(YOUR ASSIGNMENT) Copy the records below character for character.

(MATERIAL SHOWN)
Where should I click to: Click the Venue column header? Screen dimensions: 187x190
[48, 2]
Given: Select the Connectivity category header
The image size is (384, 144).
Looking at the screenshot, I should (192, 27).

(ANSWER TO THIS TASK)
Where should I click to: Click the Venue column header? Screen dimensions: 187x190
[48, 2]
Given: Select the Connectivity category header
The image size is (384, 144).
Looking at the screenshot, I should (192, 27).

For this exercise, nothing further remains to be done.